3) Hallucinations of taste and smell. The subject feels smells and tastes unusual and, for the most part, unpleasant (smell of sulfur, rotten) are typical, but not exclusive organic frameworks.

4) somatic hallucinations. Can be divided into tactile and thermal, kinesthetic or drive and kinesthetic (perceptions regarding the body as a whole, such as the sensation of hearing organs turned, iron, rotting etc.). Are frequent in schizophrenia.

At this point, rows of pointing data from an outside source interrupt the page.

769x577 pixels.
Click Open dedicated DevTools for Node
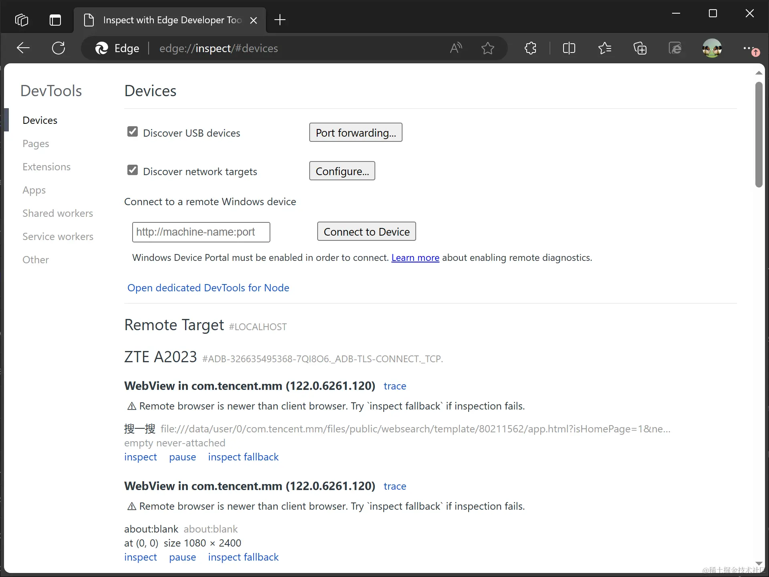click(208, 288)
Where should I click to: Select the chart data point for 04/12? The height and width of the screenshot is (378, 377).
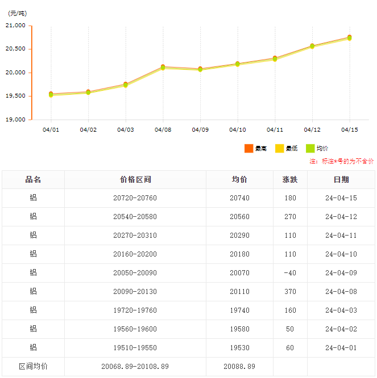coord(312,46)
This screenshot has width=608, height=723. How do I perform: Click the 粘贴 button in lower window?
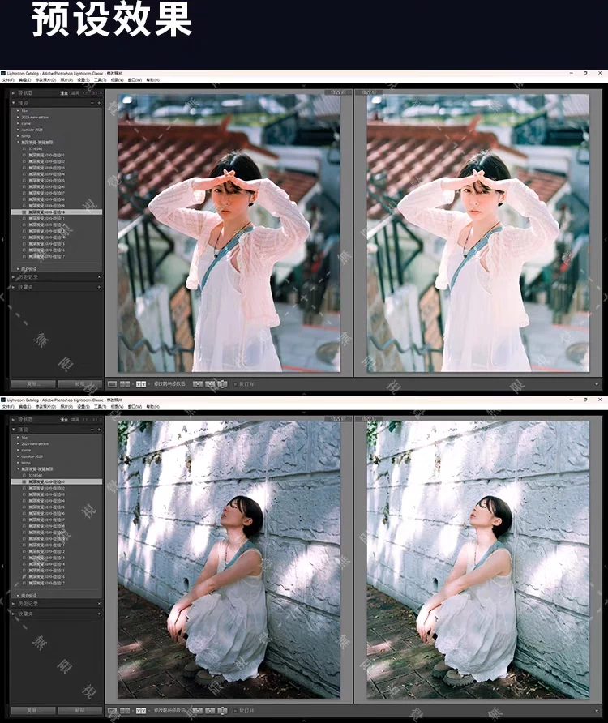(79, 710)
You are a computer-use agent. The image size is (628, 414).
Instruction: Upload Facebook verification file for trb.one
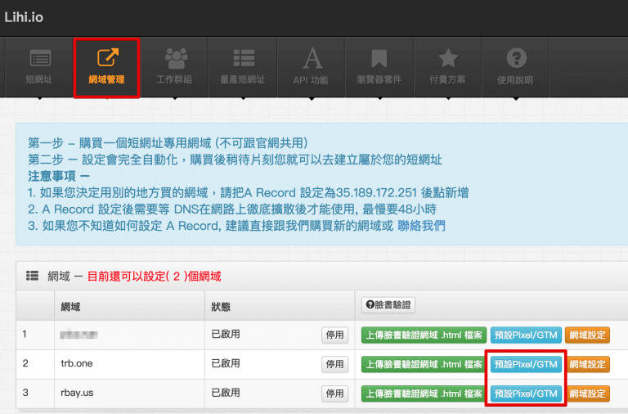tap(424, 364)
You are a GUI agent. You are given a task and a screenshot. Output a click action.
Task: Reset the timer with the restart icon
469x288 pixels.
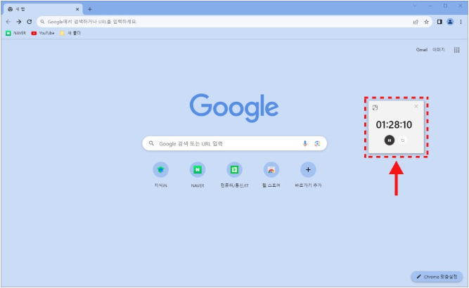point(403,140)
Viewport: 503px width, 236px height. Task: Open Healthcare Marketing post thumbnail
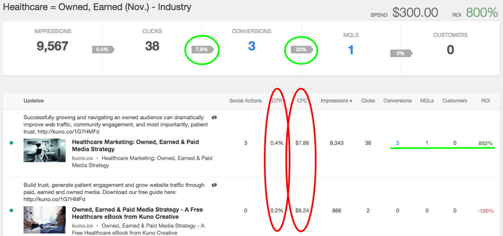(x=44, y=150)
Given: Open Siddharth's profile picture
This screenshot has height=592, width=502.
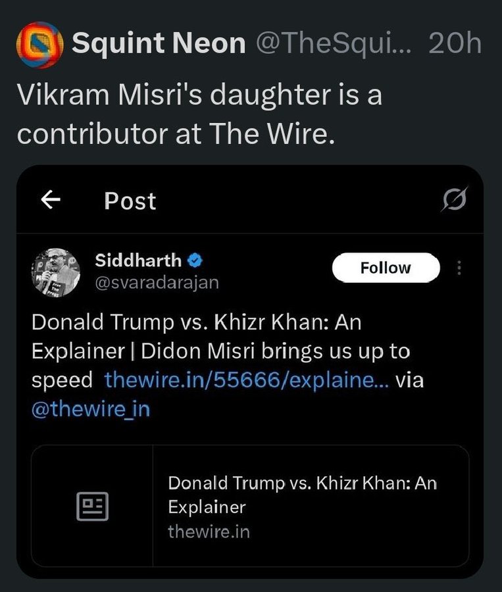Looking at the screenshot, I should tap(56, 272).
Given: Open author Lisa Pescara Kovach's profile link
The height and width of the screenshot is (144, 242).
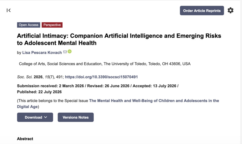Looking at the screenshot, I should 42,52.
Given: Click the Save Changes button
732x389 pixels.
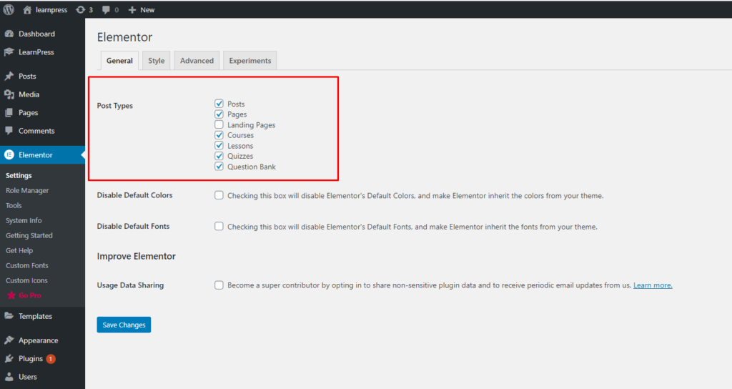Looking at the screenshot, I should tap(124, 325).
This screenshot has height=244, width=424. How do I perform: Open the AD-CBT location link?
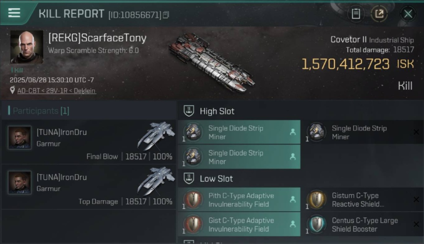coord(56,91)
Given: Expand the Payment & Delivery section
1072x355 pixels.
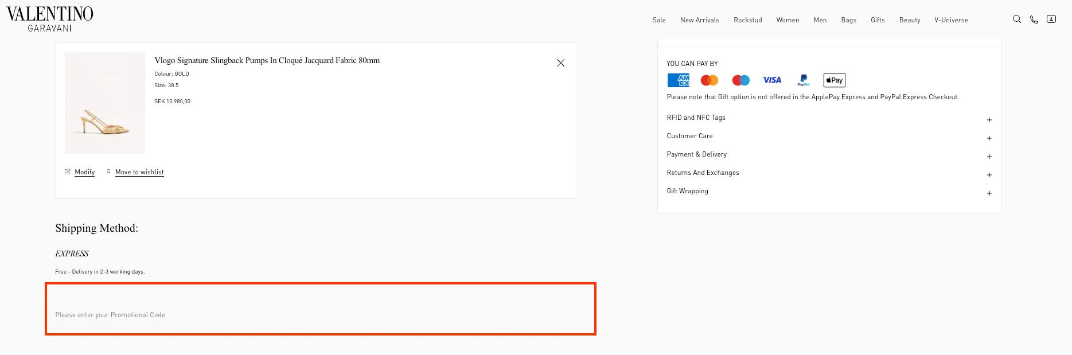Looking at the screenshot, I should coord(989,157).
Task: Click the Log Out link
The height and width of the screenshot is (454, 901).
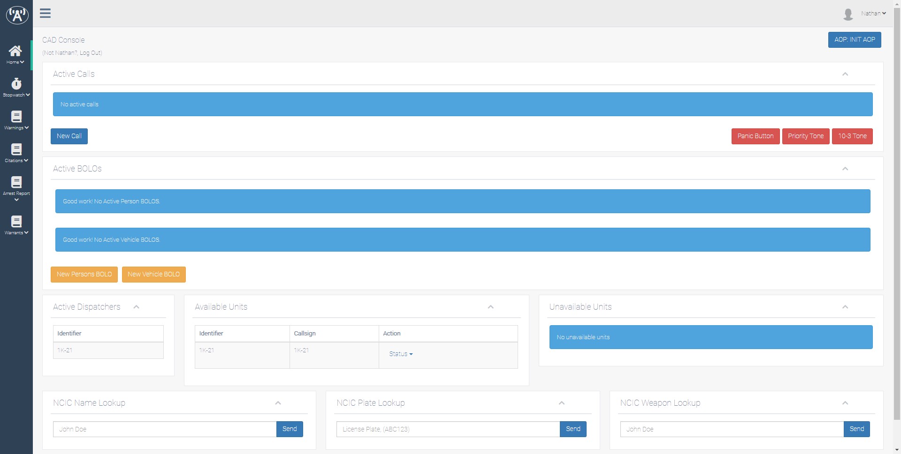Action: [90, 53]
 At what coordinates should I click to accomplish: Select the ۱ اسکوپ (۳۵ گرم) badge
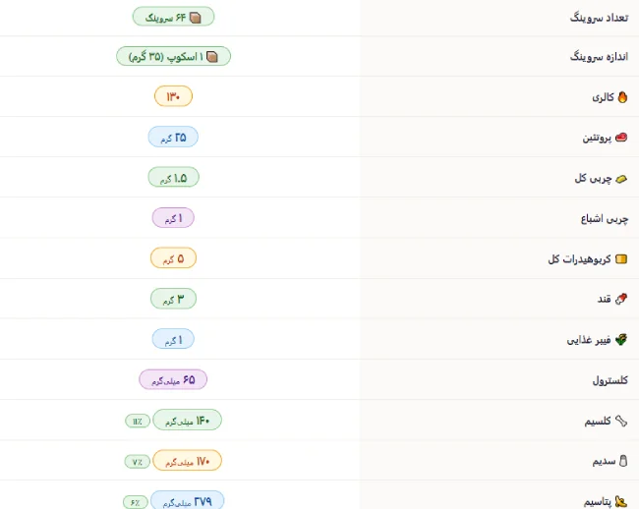[x=174, y=56]
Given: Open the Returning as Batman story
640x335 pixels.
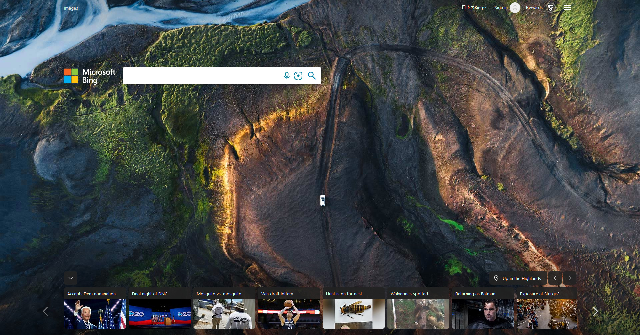Looking at the screenshot, I should tap(483, 308).
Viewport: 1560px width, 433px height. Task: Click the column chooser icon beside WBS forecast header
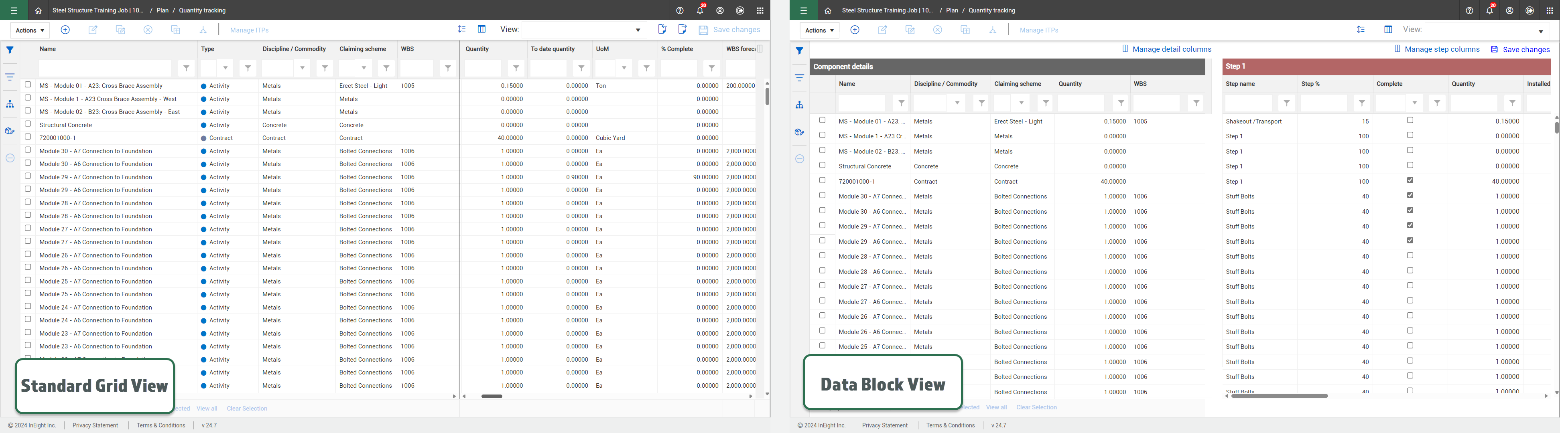[x=760, y=49]
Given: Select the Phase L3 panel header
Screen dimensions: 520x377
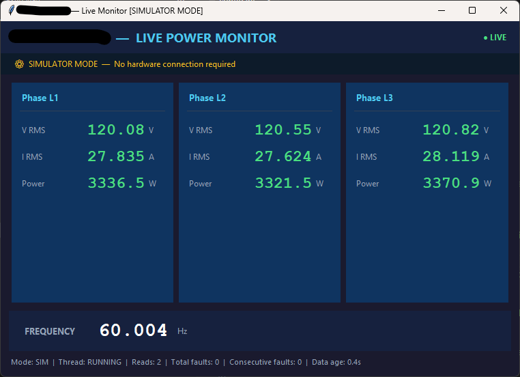Looking at the screenshot, I should pyautogui.click(x=375, y=98).
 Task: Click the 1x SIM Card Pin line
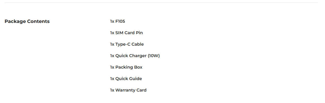pos(126,33)
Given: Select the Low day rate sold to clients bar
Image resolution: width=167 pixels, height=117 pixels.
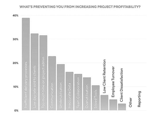Looking at the screenshot, I should [35, 72].
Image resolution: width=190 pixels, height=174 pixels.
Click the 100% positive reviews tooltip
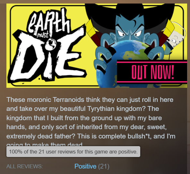pyautogui.click(x=73, y=152)
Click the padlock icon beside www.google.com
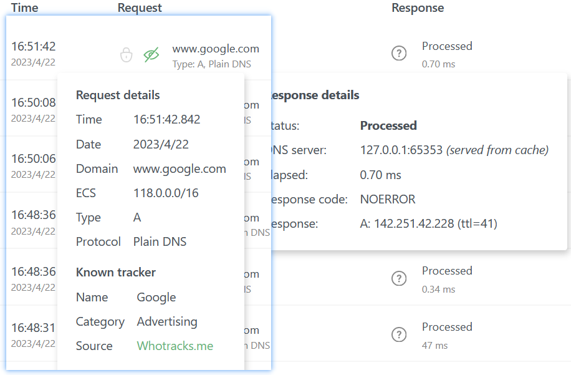This screenshot has width=571, height=375. (x=127, y=54)
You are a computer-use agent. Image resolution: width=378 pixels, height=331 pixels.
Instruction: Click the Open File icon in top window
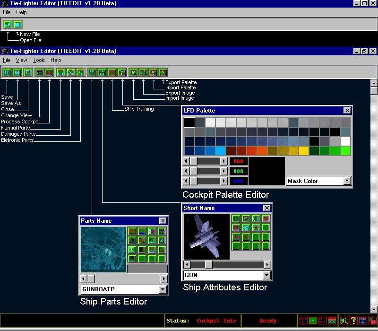pyautogui.click(x=17, y=25)
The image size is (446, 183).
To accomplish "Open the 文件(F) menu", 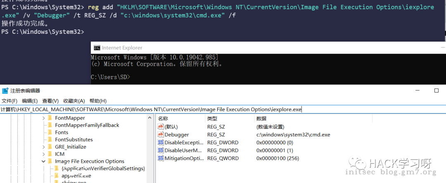I will coord(9,101).
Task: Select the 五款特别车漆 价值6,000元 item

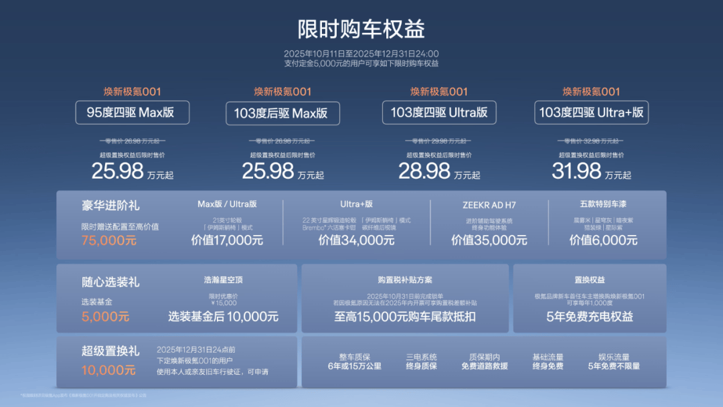Action: point(603,240)
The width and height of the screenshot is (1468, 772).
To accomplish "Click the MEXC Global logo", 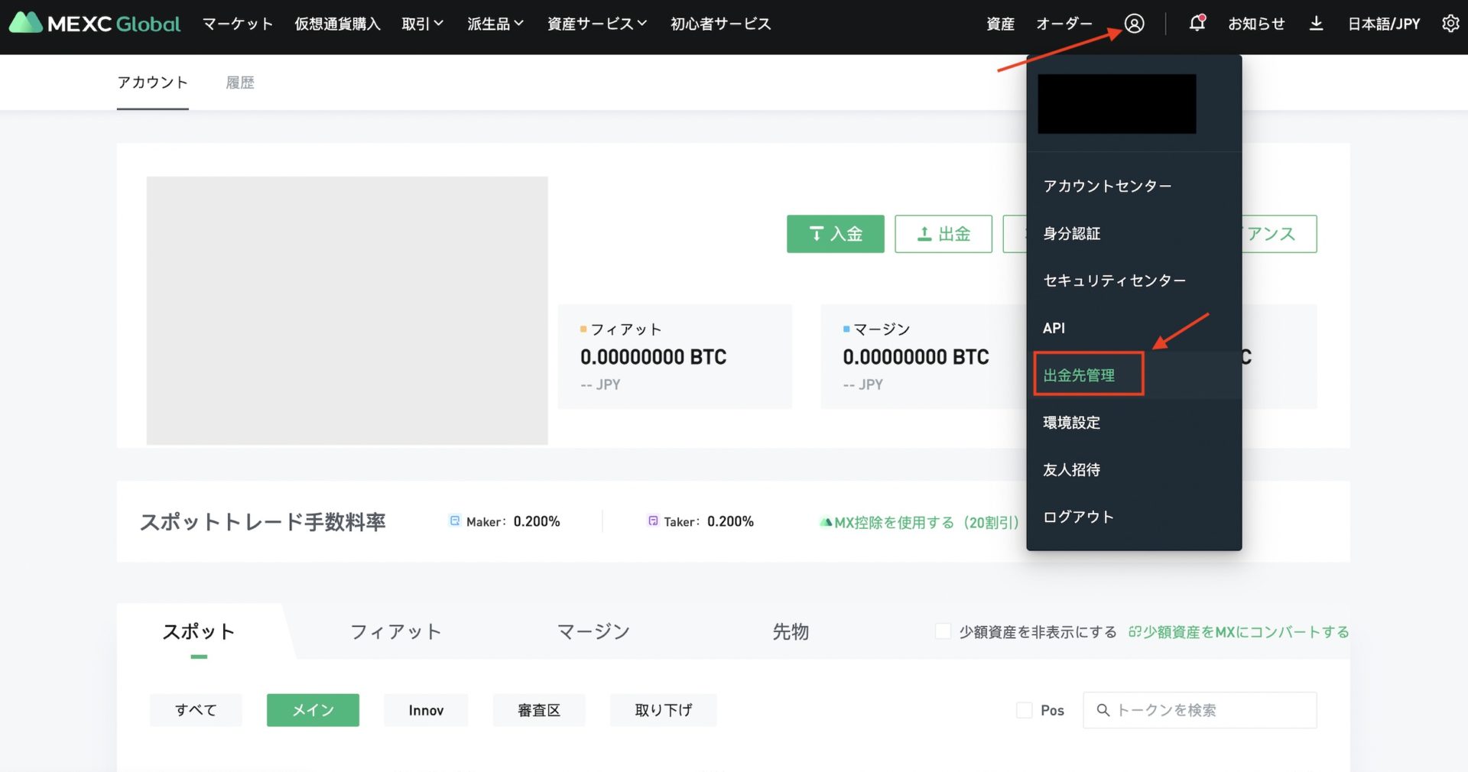I will coord(95,24).
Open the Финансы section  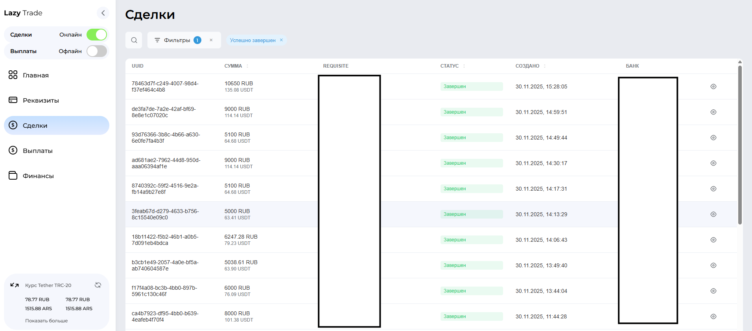(38, 176)
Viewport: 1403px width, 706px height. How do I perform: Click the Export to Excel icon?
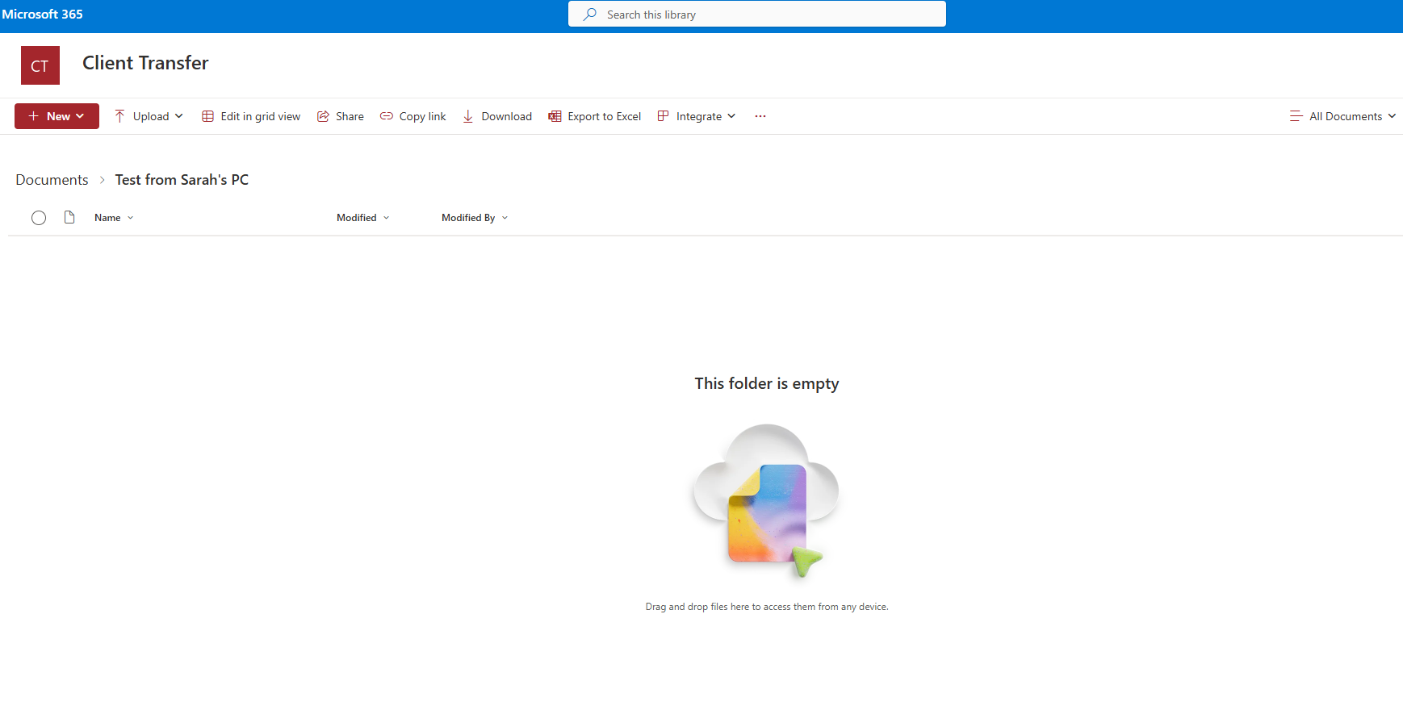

They still remember the hallucinations reflected (when a stimulus in a sense organ triggers hallucinations in another sense organ) and functional (triggered by a particular stimulation of the same organ and typical of chronic schizophrenia). In the second half of the nineteenth century, Jackson suggested that, like dreams, a. were a consequence of decreased cortical inhibitory tone of lower brain structures (brainstem, basal ganglia). Others have suggested a change of control mechanisms sudden influx of internal messages with the same sensorialization. Currently, the biochemical hypothesis calls into question, as for other symptoms defined production (delusions, formal thought disorders), altered the relationships between DA and 5-HT, due to increased activity or a decrease in DA 5-HT activity. This finding is supported by the regression of a. after neuroleptic treatment that correlates to an action of D2 receptor blockade of these molecules and, on the other hand, to the action of hallucinatory mescaline and LSD, that act, at least in part, by blocking the 5-HT receptors and reducing the turn-over central 5-HT. The morphological and functional data have shown a correlation of the auditory hallucinatory symptoms in schizophrenic subjects with volume reduction appears to the RM, the superior temporal gyrus and left amygdala, while SPECT result is an increase in the activity of hippocampal regions. In psychodynamic terms, the a. are interpreted as regressive mechanisms of conscious and unconscious fulfillment of wishes, fantasies about which projects a strong emotional dynamics.